● EXERCISE DESCRIPTION
Listed below are entries; give the number of lines among them that include "agent", and only that number.

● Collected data
···

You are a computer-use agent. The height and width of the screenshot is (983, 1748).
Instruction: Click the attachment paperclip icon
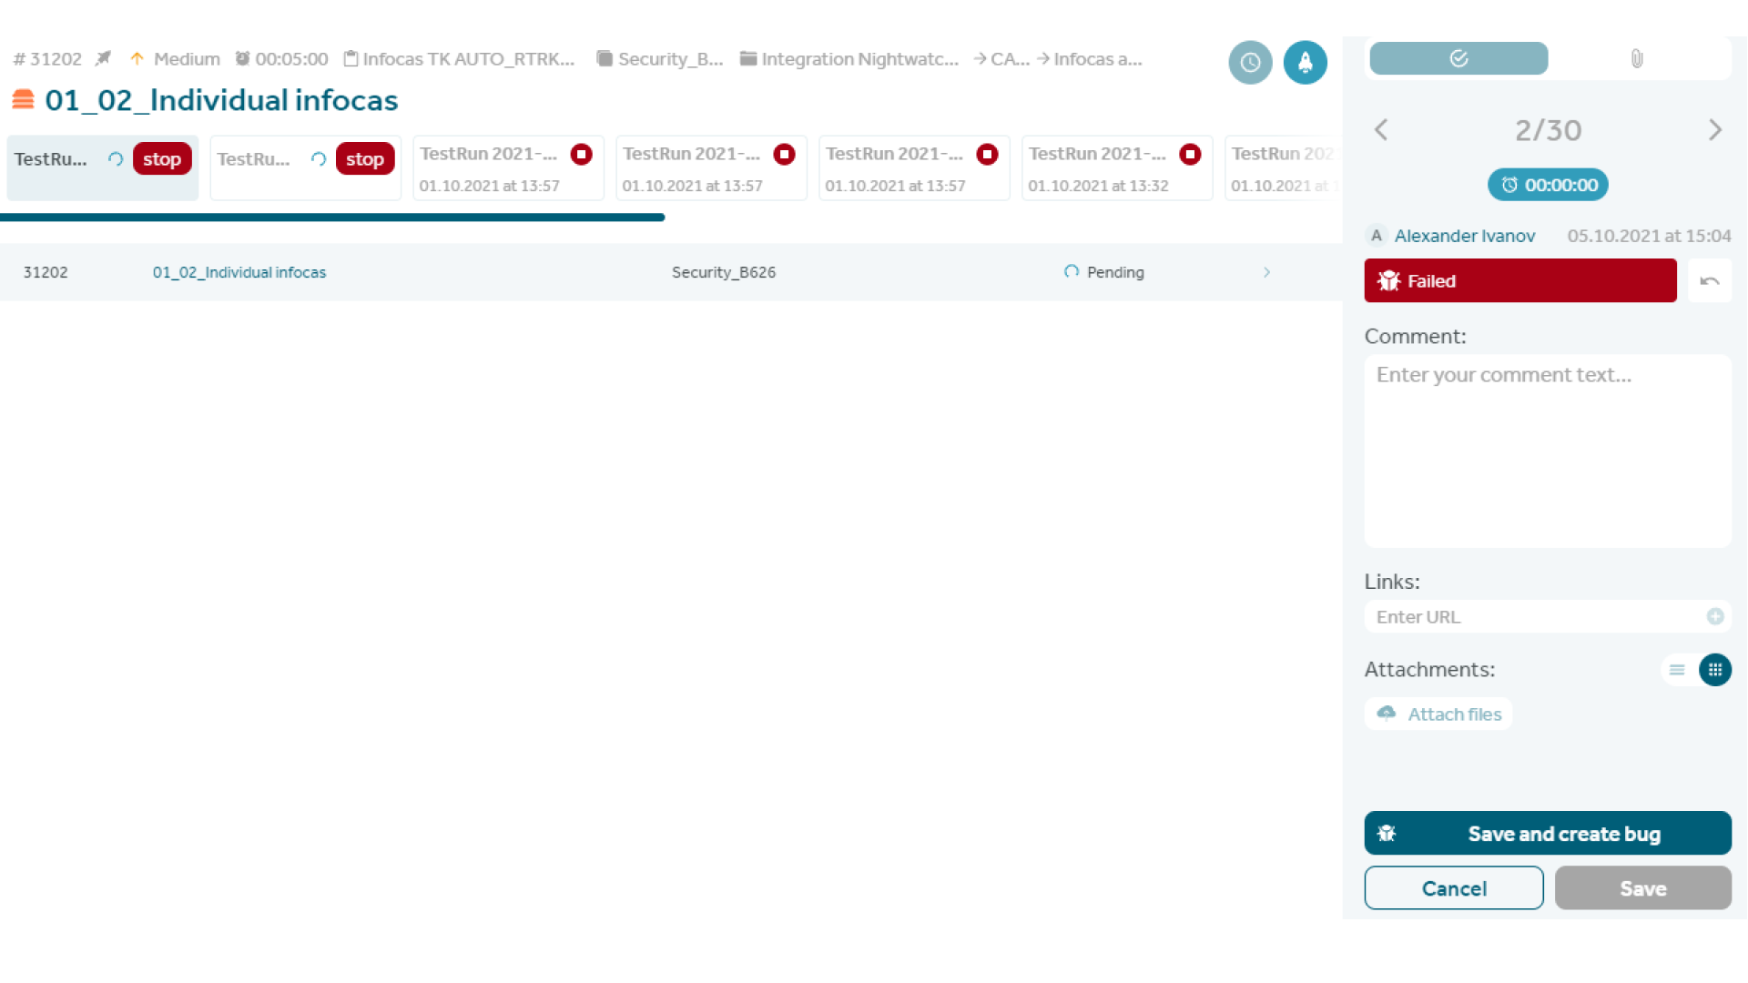[x=1636, y=57]

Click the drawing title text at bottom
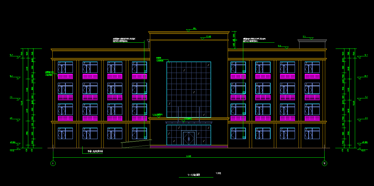(x=194, y=175)
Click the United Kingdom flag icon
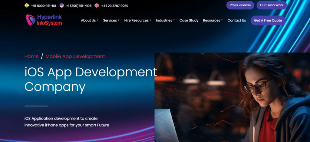Screen dimensions: 310x142 click(x=97, y=5)
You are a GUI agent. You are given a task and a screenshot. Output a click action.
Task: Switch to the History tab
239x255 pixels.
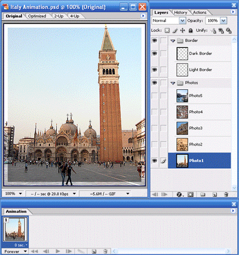point(180,13)
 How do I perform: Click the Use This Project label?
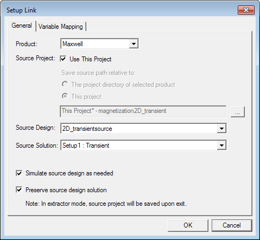click(x=91, y=59)
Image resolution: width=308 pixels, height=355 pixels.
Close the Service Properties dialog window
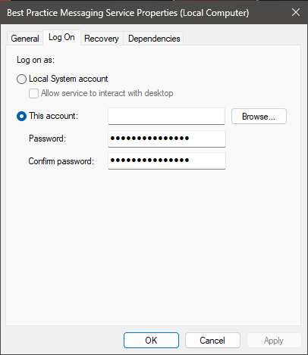coord(296,12)
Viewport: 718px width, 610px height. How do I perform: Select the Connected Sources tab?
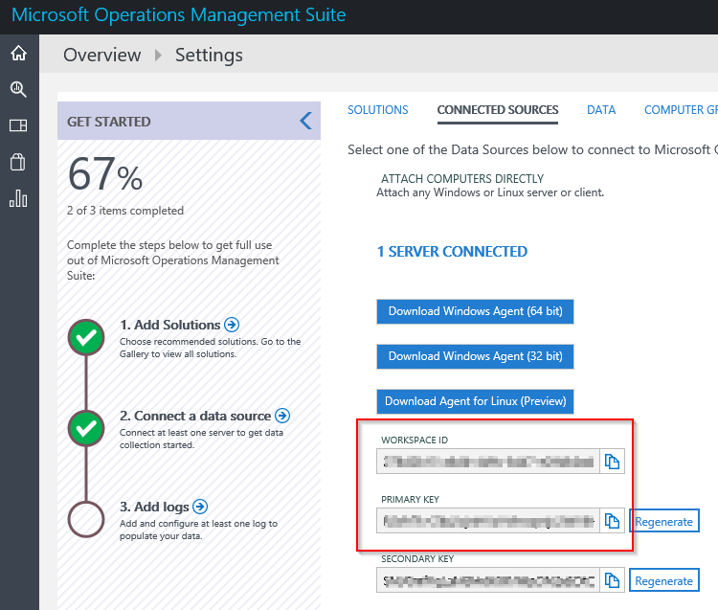tap(498, 110)
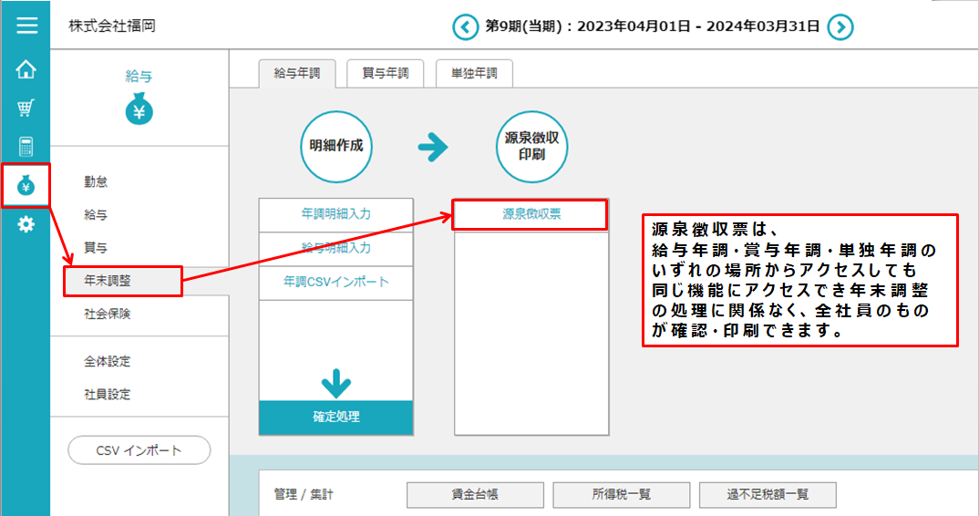Open the shopping cart icon
This screenshot has height=516, width=979.
[26, 108]
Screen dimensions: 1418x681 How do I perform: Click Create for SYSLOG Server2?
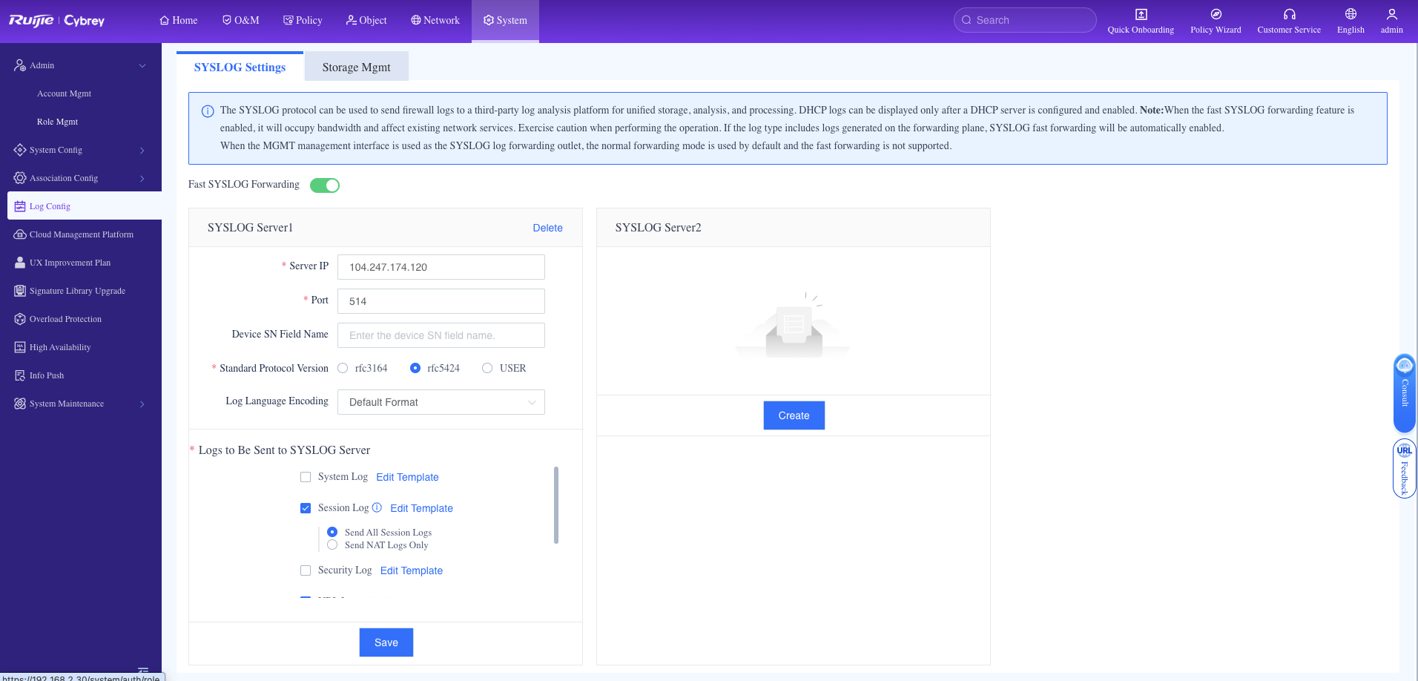click(x=794, y=415)
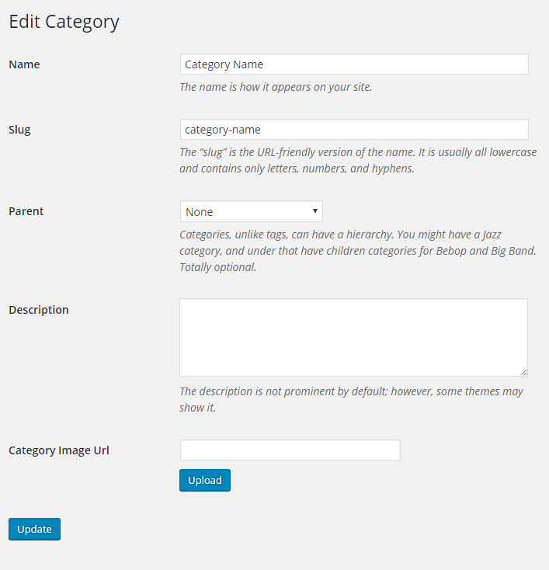
Task: Click the Parent field label
Action: tap(26, 211)
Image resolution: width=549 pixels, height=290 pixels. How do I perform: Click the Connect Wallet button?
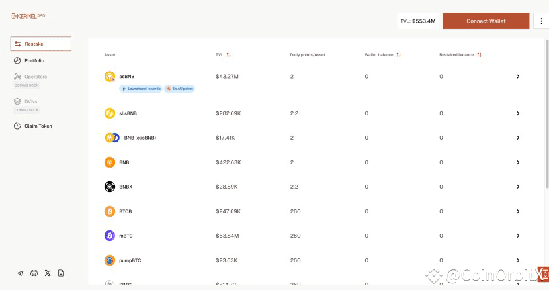click(486, 21)
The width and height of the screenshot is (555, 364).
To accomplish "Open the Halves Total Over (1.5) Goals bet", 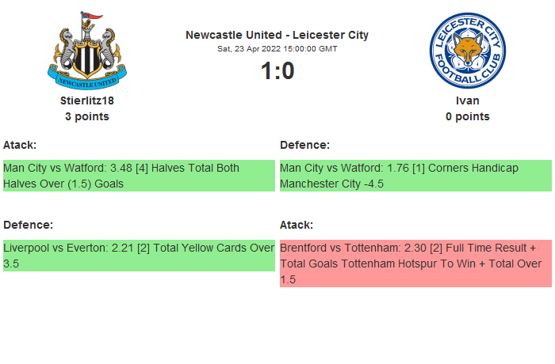I will [x=139, y=176].
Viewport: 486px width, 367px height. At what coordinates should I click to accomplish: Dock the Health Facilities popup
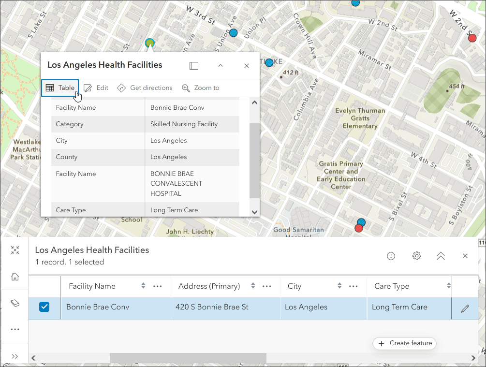tap(194, 66)
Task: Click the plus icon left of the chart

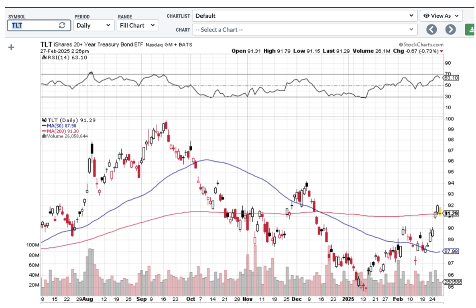Action: tap(11, 47)
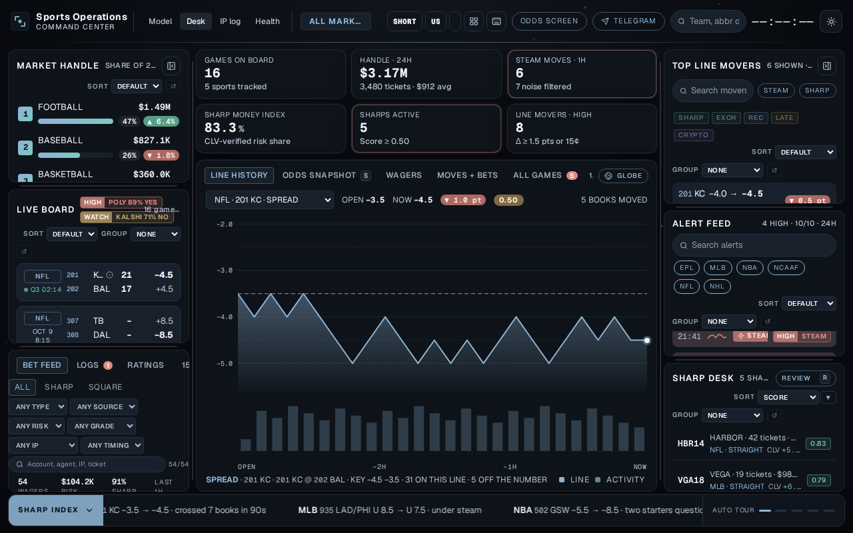The width and height of the screenshot is (853, 533).
Task: Switch to the Odds Snapshot tab
Action: click(x=319, y=175)
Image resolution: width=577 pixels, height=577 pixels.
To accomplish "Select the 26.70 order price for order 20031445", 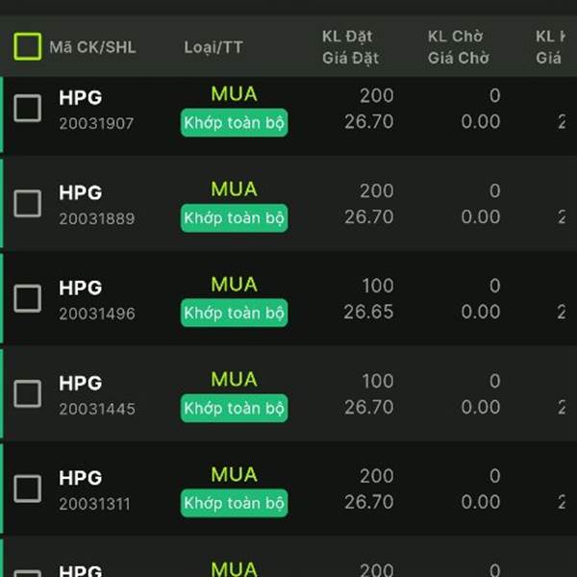I will point(369,408).
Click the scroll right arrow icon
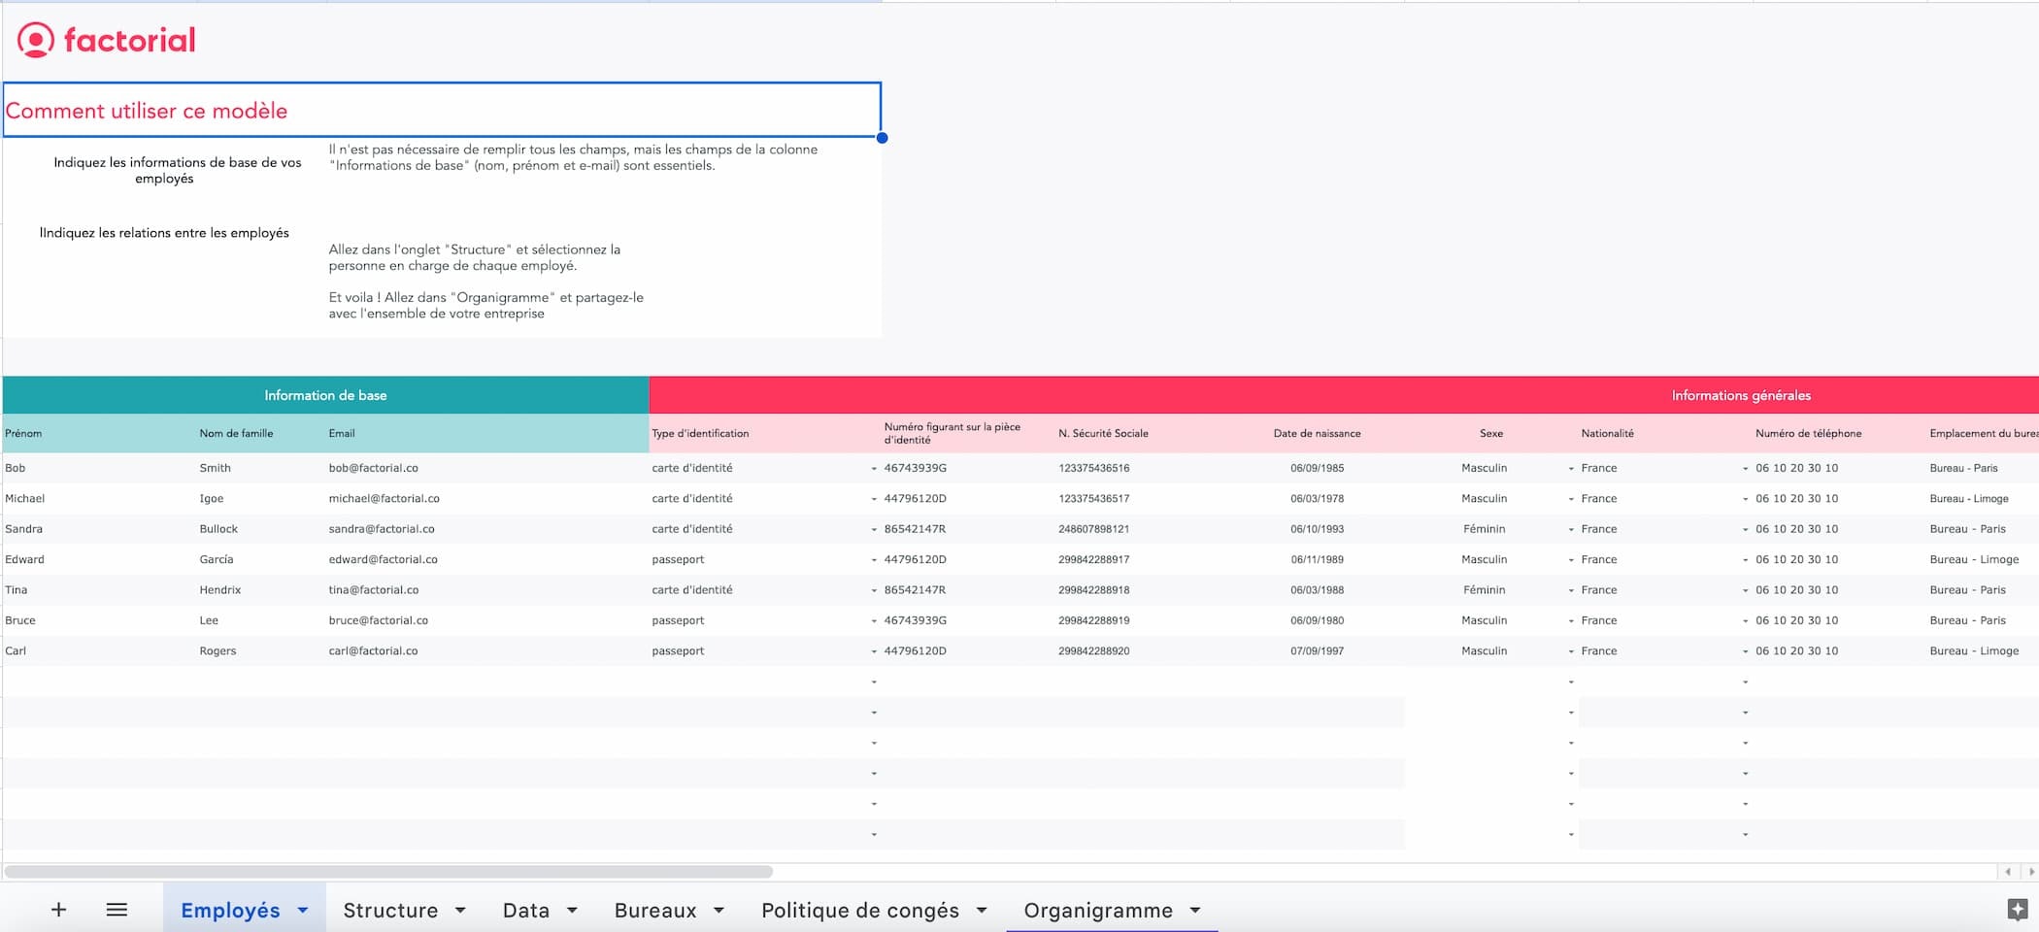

···

● YOUR RESPONSE
2